やすやす

バハールの涙のやすやすのレビュー・感想・評価

バハールの涙(2018年製作の映画)
4.1
日々何かと戦っている女性は世界中に数え
切れないほど存在している。でも銃を手に
取り最前線で本当に敵と対峙している女性
は稀であろう。そんなSF近未来世界の様な
驚くべき話が現実にある。それがクルド人
の女性部隊。彼女たちが身の危険を顧みず
に自ら兵士に志願する理由は個々によりけ
りだ。けれど男性優位の社会で少しでも女
性の地位向上に役立ちたいという必死な思
いは強く伝わる。
今作の主人公の女性バハールは人質にされ
た息子を一刻も早く自身の手でISから奪い
返すために立ち上がった。そして殺された
家族の復讐のためでもある。
「女性に殺された者は天国に行けない」
ISの兵士が最も恐れることを逆手にとった
言わば彼女たちは最終兵器とも言える存在
だ。

• **保存データ**
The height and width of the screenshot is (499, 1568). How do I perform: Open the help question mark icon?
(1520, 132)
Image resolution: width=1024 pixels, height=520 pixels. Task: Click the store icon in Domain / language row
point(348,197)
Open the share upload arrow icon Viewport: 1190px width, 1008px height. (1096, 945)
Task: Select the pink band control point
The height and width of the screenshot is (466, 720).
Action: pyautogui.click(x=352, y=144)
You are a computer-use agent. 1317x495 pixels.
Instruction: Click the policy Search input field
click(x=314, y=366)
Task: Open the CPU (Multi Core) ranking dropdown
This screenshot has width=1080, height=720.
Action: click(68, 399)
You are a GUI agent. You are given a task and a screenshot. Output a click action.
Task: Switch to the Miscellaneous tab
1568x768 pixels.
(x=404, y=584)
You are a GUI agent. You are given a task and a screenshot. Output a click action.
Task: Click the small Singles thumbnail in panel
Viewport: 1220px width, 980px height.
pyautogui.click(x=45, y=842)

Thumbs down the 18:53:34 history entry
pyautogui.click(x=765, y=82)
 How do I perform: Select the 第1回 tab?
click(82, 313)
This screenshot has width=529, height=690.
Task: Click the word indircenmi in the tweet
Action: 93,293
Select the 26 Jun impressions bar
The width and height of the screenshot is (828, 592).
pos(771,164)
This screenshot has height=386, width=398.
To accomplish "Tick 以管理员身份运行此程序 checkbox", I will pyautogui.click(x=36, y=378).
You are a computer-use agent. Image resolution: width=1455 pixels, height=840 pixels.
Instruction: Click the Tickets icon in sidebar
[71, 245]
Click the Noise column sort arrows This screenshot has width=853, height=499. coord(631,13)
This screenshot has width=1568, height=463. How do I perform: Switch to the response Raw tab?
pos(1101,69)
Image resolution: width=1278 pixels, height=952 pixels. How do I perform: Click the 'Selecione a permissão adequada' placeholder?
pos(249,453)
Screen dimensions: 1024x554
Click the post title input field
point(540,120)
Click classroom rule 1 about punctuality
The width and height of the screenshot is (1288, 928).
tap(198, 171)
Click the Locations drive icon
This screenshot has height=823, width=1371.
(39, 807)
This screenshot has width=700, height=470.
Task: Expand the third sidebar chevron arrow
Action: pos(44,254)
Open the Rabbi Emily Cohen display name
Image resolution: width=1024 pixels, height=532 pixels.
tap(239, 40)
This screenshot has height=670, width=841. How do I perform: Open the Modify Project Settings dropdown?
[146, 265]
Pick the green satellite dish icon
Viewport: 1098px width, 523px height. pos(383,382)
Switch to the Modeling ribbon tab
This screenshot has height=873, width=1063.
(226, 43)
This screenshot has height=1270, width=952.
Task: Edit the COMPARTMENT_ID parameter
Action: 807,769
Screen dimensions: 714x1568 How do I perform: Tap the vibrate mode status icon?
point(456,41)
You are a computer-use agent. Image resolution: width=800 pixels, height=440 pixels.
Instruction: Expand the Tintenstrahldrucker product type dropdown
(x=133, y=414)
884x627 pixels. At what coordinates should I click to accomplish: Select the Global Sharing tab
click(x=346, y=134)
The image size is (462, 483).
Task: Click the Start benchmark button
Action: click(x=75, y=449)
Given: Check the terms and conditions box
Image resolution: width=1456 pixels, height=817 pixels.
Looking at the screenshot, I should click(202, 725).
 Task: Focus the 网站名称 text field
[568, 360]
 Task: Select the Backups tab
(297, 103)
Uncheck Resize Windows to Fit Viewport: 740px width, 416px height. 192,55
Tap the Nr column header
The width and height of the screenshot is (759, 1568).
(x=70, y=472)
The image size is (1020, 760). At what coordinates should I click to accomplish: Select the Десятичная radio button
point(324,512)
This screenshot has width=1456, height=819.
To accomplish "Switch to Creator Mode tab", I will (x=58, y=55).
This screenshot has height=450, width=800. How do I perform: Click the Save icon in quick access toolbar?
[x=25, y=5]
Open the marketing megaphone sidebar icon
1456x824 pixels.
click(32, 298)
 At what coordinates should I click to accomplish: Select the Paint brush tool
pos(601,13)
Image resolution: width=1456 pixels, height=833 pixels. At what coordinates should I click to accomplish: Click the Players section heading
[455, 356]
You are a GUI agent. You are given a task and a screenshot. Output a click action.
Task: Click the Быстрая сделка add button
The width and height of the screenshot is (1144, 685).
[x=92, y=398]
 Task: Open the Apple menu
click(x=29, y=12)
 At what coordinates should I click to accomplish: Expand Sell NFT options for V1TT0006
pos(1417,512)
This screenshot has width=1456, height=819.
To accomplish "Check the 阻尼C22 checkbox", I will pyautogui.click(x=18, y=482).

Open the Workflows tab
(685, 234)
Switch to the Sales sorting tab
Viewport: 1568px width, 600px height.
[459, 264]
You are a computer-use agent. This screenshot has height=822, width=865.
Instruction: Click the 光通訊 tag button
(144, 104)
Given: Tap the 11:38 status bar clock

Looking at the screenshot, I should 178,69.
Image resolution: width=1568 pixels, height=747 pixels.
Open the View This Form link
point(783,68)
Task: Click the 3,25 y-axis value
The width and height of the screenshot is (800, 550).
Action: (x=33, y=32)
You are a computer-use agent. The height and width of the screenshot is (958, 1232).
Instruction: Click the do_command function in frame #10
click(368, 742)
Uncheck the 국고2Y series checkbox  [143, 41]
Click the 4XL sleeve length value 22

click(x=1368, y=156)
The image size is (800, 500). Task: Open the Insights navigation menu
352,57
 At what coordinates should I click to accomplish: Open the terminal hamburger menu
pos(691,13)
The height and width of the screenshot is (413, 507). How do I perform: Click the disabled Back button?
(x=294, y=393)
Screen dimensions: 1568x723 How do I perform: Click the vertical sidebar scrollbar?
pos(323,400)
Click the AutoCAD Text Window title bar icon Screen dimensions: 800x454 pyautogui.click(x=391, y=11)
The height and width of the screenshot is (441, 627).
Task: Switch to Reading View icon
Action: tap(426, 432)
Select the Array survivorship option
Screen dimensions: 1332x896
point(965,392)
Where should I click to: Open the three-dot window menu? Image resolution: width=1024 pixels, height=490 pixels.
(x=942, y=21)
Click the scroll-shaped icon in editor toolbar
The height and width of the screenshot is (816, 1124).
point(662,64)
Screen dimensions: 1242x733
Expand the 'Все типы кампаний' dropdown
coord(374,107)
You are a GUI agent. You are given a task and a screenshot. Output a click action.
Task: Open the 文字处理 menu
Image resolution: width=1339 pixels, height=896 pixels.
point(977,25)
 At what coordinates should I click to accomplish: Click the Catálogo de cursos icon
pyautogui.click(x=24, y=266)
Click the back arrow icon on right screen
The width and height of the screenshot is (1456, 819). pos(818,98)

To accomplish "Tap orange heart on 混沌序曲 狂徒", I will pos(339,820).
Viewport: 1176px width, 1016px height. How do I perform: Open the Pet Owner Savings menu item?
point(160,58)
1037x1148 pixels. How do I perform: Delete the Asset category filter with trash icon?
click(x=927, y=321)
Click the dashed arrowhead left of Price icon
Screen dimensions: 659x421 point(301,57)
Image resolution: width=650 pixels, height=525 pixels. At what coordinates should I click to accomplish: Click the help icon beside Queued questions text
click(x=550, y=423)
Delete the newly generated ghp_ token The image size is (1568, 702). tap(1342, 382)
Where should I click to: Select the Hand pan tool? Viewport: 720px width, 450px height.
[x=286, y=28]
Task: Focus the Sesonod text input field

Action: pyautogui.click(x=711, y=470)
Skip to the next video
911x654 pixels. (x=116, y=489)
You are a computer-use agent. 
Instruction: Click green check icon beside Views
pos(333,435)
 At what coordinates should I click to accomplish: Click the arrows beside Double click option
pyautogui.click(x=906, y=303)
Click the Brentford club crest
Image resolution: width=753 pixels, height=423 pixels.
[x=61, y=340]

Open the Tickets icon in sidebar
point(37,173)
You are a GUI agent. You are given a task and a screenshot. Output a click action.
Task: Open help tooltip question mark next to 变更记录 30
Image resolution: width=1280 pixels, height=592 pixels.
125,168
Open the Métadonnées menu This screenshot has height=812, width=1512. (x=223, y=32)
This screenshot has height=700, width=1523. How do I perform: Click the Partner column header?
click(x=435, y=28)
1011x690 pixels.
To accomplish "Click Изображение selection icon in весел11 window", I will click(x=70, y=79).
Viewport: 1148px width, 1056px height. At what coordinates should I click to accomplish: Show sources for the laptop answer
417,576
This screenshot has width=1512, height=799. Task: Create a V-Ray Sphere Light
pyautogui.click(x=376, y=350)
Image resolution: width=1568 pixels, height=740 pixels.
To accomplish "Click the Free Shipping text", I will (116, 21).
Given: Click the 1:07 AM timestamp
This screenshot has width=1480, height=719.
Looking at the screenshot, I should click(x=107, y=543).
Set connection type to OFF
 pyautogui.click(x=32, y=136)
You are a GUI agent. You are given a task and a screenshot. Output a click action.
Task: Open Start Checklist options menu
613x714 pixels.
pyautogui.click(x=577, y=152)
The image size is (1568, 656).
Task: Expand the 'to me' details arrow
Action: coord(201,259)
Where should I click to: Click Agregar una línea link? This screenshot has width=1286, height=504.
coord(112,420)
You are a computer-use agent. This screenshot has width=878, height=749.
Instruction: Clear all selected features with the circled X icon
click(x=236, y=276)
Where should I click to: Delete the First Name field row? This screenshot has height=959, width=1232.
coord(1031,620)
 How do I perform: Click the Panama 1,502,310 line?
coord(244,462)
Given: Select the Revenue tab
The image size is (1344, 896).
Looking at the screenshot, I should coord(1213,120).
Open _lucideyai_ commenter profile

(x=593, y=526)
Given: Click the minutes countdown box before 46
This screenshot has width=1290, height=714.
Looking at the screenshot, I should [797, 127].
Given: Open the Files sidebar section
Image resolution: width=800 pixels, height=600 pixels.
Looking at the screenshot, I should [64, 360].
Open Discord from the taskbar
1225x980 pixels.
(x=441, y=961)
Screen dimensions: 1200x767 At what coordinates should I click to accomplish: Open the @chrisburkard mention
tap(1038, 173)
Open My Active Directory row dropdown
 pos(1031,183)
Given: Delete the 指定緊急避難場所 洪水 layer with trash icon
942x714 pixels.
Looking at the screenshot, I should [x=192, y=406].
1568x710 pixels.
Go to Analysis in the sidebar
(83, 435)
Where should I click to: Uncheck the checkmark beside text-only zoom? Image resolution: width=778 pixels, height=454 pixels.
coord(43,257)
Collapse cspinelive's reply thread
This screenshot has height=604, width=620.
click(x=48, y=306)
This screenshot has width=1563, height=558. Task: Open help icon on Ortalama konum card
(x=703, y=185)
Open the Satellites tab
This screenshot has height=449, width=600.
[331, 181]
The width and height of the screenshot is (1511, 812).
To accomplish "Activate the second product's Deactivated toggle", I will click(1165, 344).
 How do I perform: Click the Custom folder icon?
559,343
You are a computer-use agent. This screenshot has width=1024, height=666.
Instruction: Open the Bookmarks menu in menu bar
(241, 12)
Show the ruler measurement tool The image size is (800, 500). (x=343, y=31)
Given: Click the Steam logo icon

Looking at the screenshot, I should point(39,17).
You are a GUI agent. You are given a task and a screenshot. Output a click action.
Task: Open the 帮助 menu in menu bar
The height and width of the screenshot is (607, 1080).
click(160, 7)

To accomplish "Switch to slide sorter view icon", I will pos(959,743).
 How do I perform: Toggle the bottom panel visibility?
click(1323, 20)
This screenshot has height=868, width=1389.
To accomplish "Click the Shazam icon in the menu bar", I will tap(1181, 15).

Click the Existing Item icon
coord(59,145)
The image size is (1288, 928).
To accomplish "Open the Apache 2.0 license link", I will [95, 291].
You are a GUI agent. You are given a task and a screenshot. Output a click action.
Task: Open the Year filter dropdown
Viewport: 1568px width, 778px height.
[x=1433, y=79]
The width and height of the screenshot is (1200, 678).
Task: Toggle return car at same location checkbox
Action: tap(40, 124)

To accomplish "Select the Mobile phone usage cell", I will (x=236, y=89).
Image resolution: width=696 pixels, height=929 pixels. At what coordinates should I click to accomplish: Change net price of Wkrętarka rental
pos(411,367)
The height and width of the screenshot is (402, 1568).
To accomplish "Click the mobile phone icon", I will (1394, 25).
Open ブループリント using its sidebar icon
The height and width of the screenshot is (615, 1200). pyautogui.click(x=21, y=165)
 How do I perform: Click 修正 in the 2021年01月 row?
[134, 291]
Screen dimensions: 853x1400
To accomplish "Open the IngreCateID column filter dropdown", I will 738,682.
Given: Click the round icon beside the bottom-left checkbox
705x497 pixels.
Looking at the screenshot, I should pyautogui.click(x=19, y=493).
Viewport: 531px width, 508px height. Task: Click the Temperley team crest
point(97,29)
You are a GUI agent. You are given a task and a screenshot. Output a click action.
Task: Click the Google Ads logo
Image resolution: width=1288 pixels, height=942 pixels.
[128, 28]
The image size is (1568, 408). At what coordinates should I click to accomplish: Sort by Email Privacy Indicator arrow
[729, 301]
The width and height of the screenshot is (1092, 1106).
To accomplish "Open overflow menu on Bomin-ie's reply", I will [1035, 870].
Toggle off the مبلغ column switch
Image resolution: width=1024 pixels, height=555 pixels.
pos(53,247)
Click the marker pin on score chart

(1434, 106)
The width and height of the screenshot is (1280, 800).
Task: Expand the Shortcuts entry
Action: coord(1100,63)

• **短い課題 1**
映画『バハールの涙』のレビューで「日々何かと戦っている女性は」で始まる段落を、主な事実を残して短くまとめてください。
• **短い課題 2**
映画『バハールの涙』のレビューを、最後の文の後から続けて書いてください。

• **記述解答 1**
銃を手に最前線で敵と対峙する女性は稀だが、クルド人の女性部隊は現実に存在する。兵士に志願する理由は人それぞれだが、男性優位の社会で女性の地位向上に役立ちたいという強い思いが伝わってくる。

• **記述解答 2**
あなたが戦死したらもう息子に二度と会え
ず元も子もなくなるのでは?そんな疑問は
抑え切れない怒りに満ちた彼女には通用し
ない。壮絶な体験を得てバハールは弁護士
から女性部隊のリーダーへと変貌を遂げる。
対話が通じない相手には銃を構えて暴力で
対抗するしかない。
かつて法廷で理路整然と弁論を述べていた
人間が無謀とも言える攻撃を志願するまで
になる。その変貌ぶりは己自身が全く想像
もしていなかっただろう。
日本から遠く離れた世界の悲しい現実をま
ざまざと見た思い。
一人の女性のたくましくも切ない生き様に
鈍器で殴られた様な強い衝撃を受けた。
「されど母は強し」この言葉を改めて噛み
締めた作品でした。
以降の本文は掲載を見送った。